Différentes structures sont ainsi montrées dans leur réalité et leurs défaillances. Alors que la famille, la police et l’Eglise sont des institutions censées être protectrices, elles deviennent vite agressives, corrompues ou inquiétantes. Les parents d’Adi, pleins de soutien et d’amour en le découvrant blessé, deviennent ses bourreaux après avoir appris son homosexualité. Le couple, voulant protéger et sauver leur enfant de ce qu’ils pensent être une maladie et/ou une tentation du Diable, le détruit. La police suit dès le début un parcours similaire quoique plus modéré dans sa recherche des coupables. Le chef fait traîner l’enquête, couvre les fils de Zentov, reste aveugle aux violences subies par Adi, et freine les aides faites à ce dernier. L’Eglise, sous couvert de guérir la « maladie » d’Adi, pratique un exorcisme dont le registre est peu clair, balançant entre horreur et ridicule. En effet, face au refus d’Adi de recevoir le prêtre, ses parents l’enchaînent et la prière se fait dans une atmosphère étrange, couverte par les cris bestiaux d’Adi gisant sur le canapé. Cette séquestration est si soudaine et véhémente, au centre d’un film appelant la mesure et la froideur, qu’elle frôle le burlesque.
L’homosexualité n’est jamais nommée, évoquée seulement par insultes et paraphrases (Adi est “de l’autre bord”), trahissant le tabou de cette orientation sexuelle auprès des habitants du village. Adi lui-même ne confesse pas son attirance pour “le touriste”, celle-ci étant trahie par son mutisme et non par aveu. Les plans longs, traînants, et minutieusement étudiés de ce film formellement minimaliste, mettent en avant la pesanteur et l’oppression croissante de la situation.

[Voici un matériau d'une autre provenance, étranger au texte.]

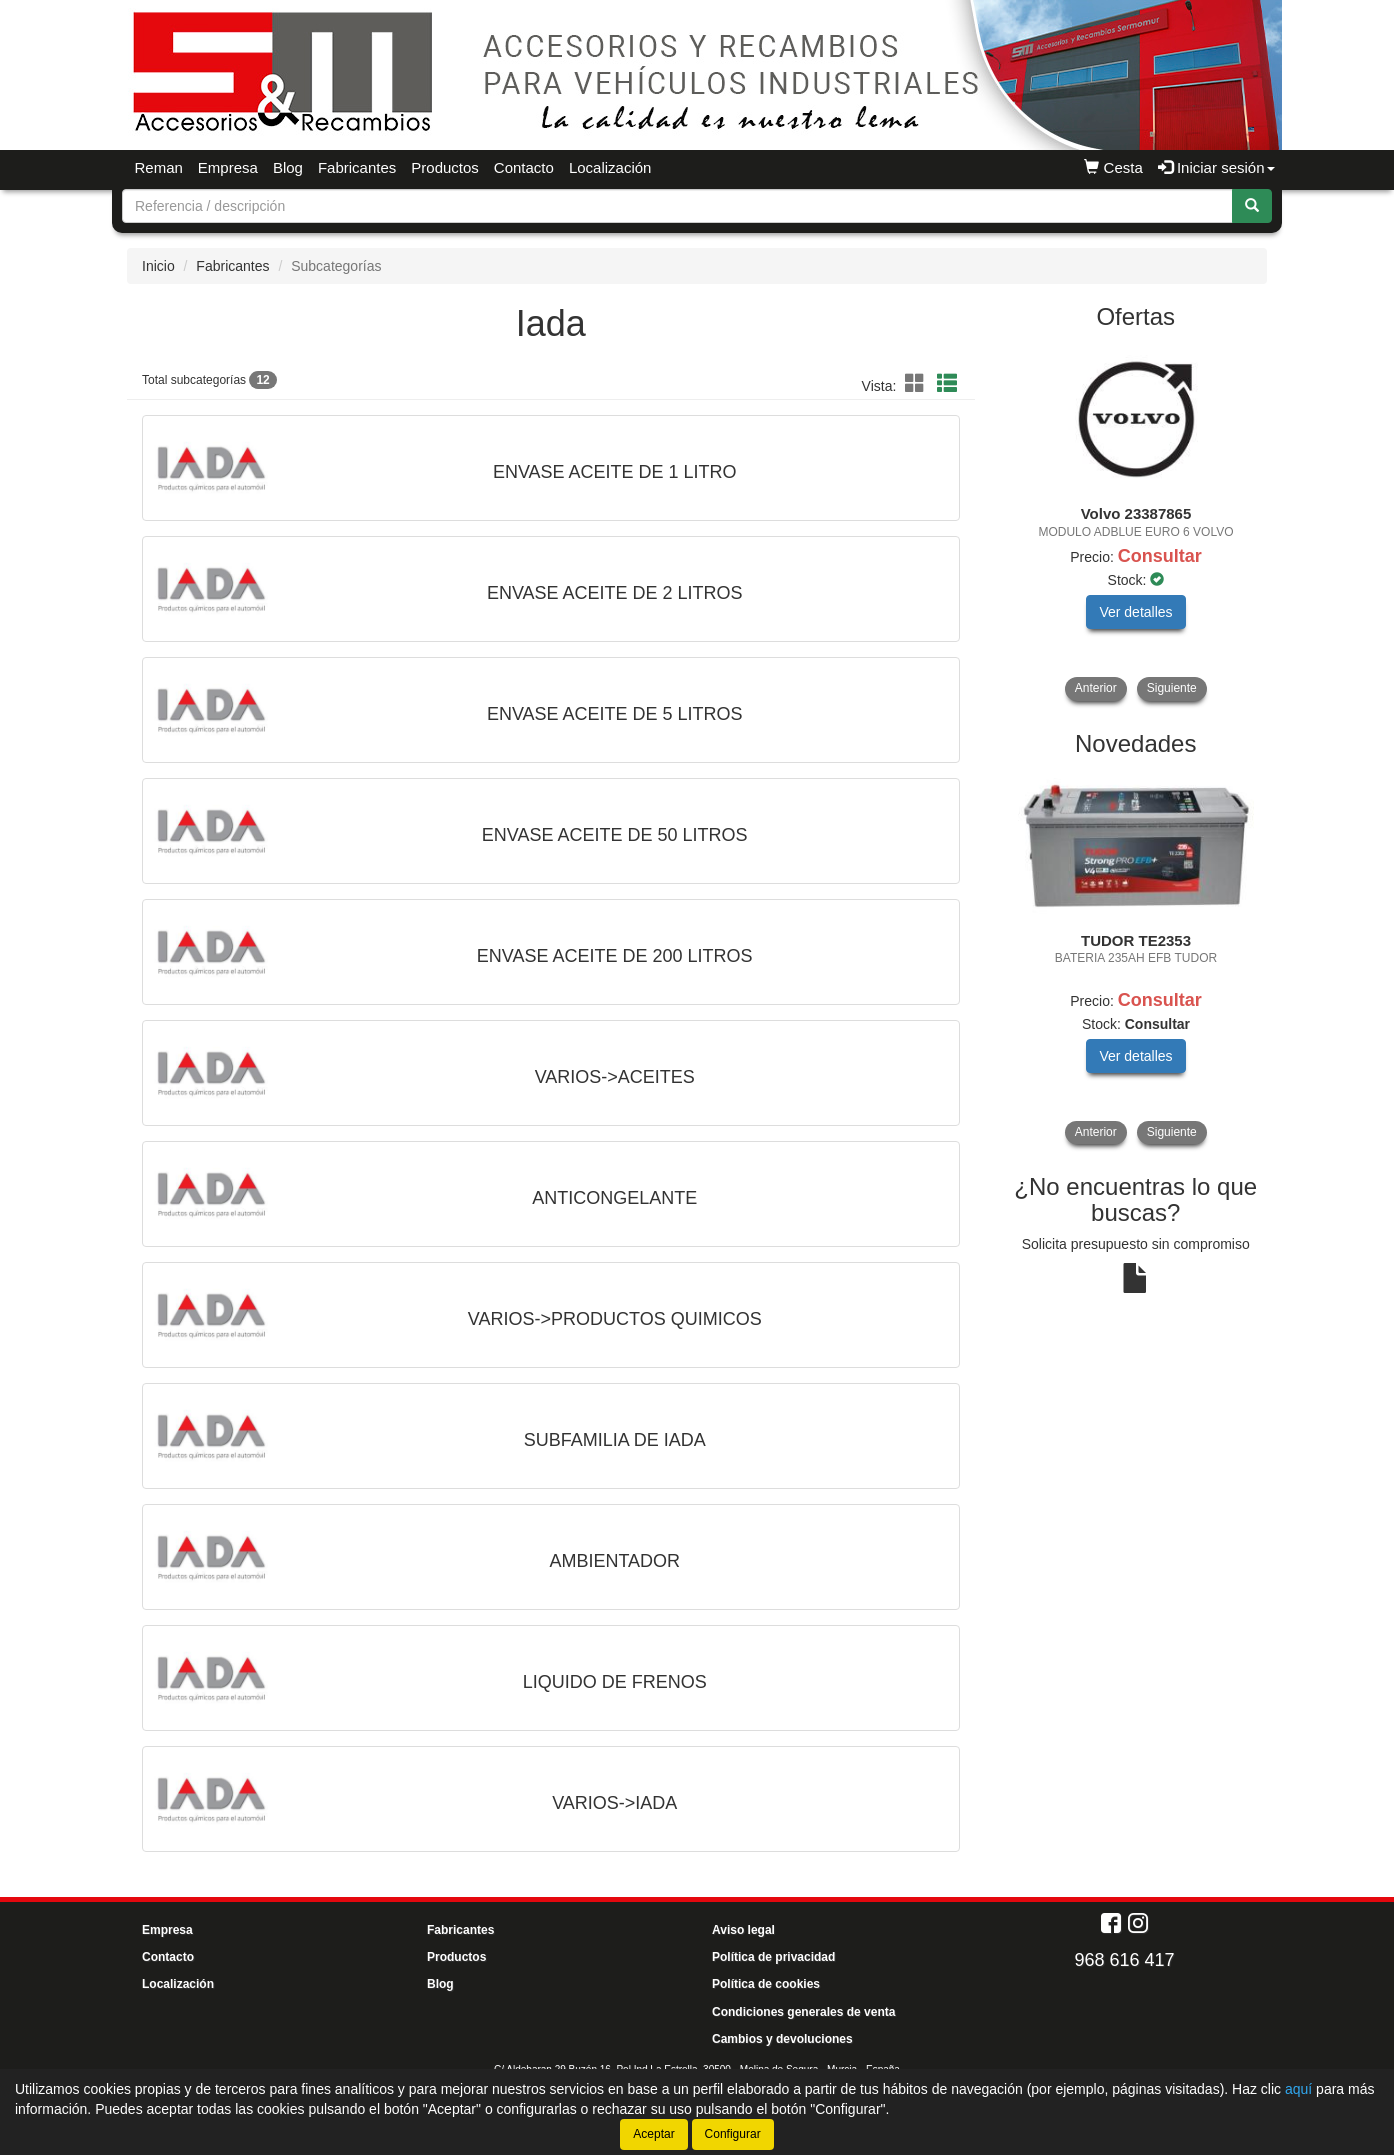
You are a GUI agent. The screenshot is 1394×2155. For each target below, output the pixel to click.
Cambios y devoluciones (782, 2039)
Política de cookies (766, 1984)
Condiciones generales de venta (803, 2012)
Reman (159, 167)
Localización (610, 167)
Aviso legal (743, 1930)
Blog (288, 167)
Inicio (158, 266)
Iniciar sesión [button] (1216, 167)
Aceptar (653, 2134)
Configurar (733, 2134)
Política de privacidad (773, 1957)
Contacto (524, 167)
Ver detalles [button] (1135, 612)
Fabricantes (357, 167)
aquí (1298, 2089)
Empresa (228, 167)
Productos (445, 167)
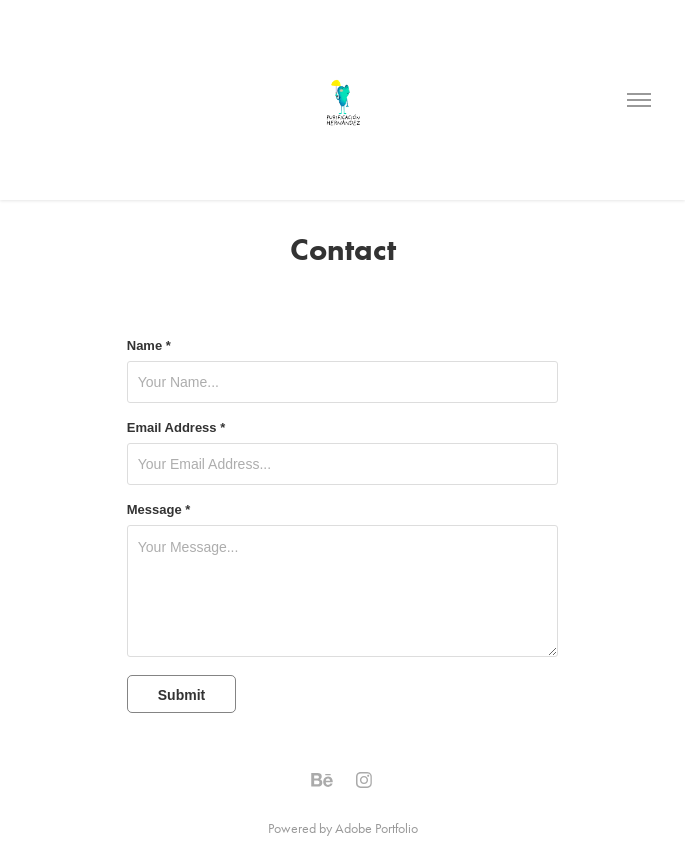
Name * (149, 346)
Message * (159, 510)
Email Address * (176, 428)
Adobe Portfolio (376, 828)
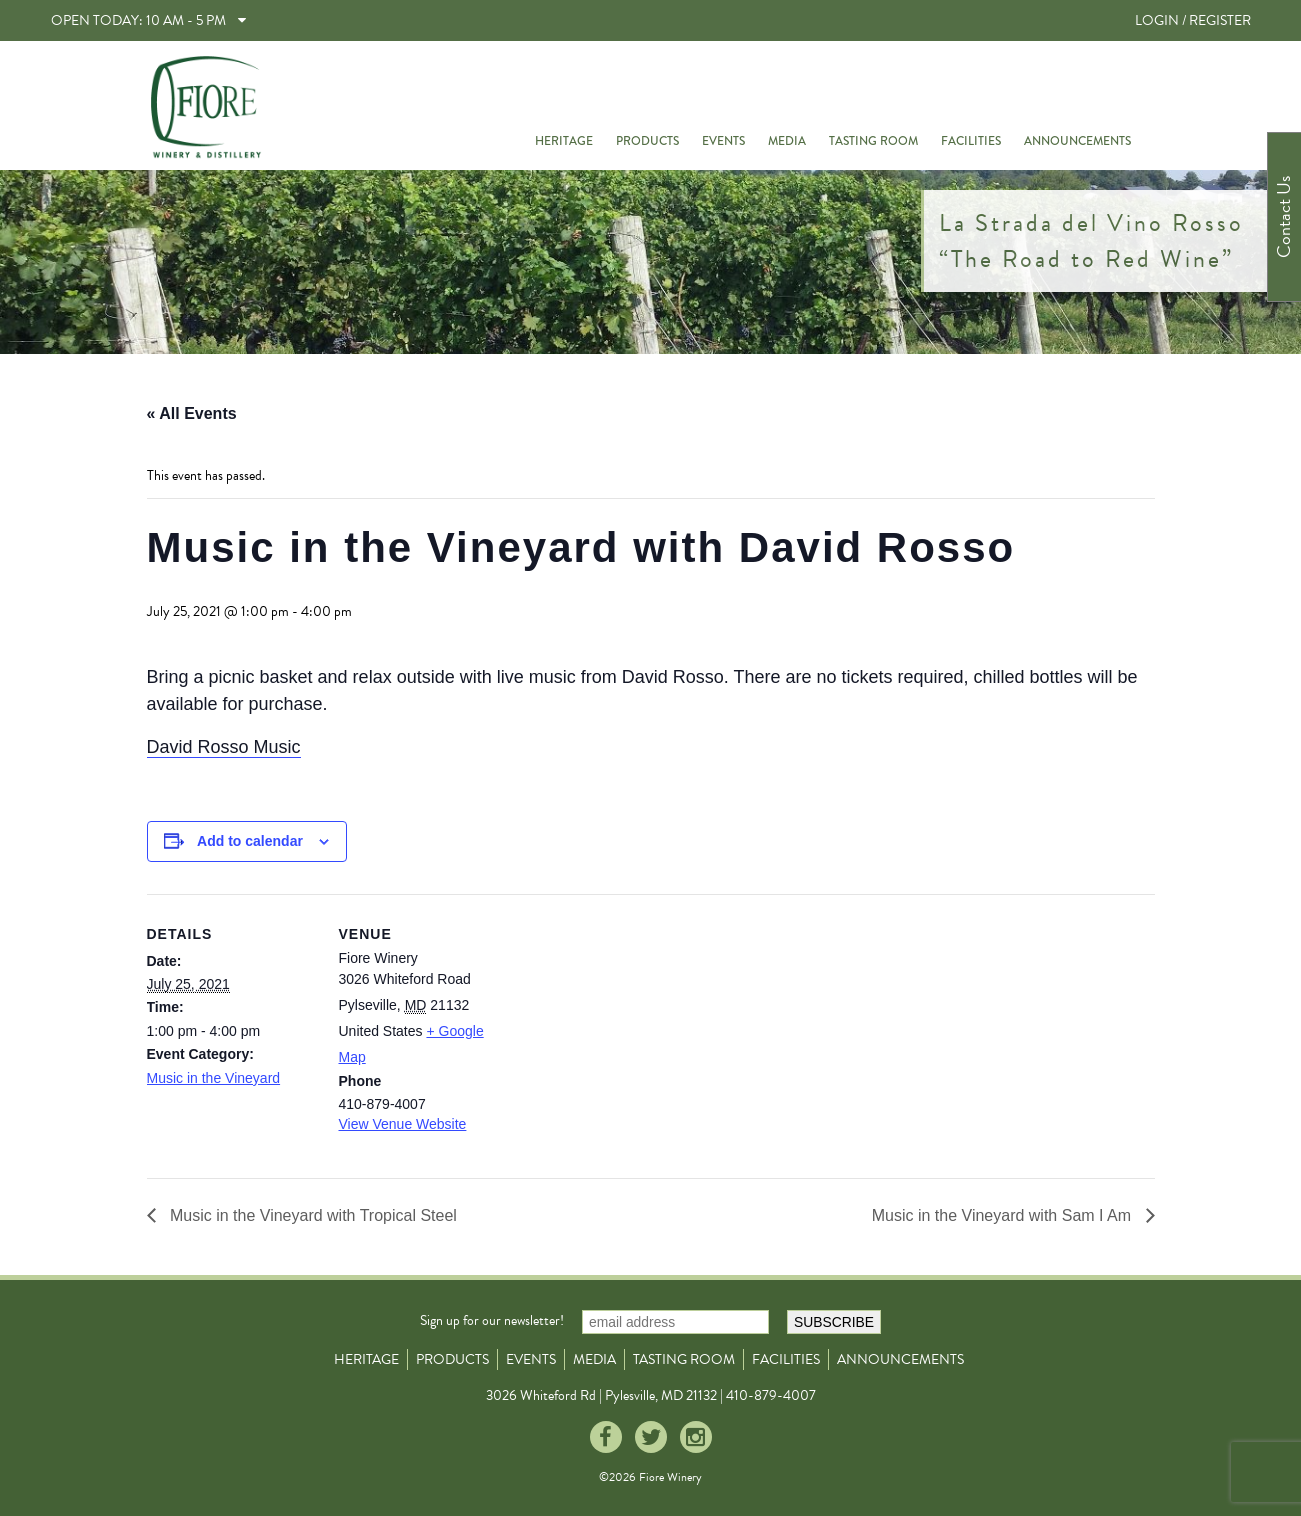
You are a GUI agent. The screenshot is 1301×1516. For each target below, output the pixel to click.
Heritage (564, 141)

Il est intéressant de noter que Adi et Ilinca sont les seuls personnages à avoir un prénom, alors qu’ils sont ceux qui apparaissent le moins à l’image. Le film oscille ainsi entre invisibilisation et humanisation d’Adi, et il trouve sa limite dans ce paradoxe. C’est particulièrement le cas dans une des dernières scènes, dans laquelle le prêtre justifie l’exorcisme à une assistante sociale venue faire un rapport. Il revendique avoir seulement prié pour guérir Adi, et compare l’enchainement de ce dernier à un parent qui force son enfant à recevoir la piqûre d’un médecin. Pendant ce discours aux allures rationnelles et pragmatiques, le plan se resserre sur le visage de l’homme, jusqu’à faire disparaître du plan l’assistante, et du dialogue sa réponse. Alors que durant la majorité du film les plans fixes soumettaient les personnages, les faisant disparaître partiellement ou totalement s’ils ne suivaient pas ses cadres, l’image cette fois donne de la parole, de l’importance, et une forme de légitimité à ce discours.
Là est tout le problème du film : ses intentions coïncident mal avec là où se situe son point de vue. Il ne se contente pas de donner voix à des protagonistes violemment homophobes, il ne les contredit jamais. Adi est mutique, son amie Ilinca presque inexistante et réduite à un outil narratif. Si subjectiver les coupables permet de rappeler qu’ils sont à l’origine des gens comme tout le monde, cela va néanmoins ici de pair avec une disparition de la victime comme sujet. A la fin, Adi échoue, n’offrant ni fierté, ni parole, ni espoir, à une communauté LGBT si discriminée en Roumanie.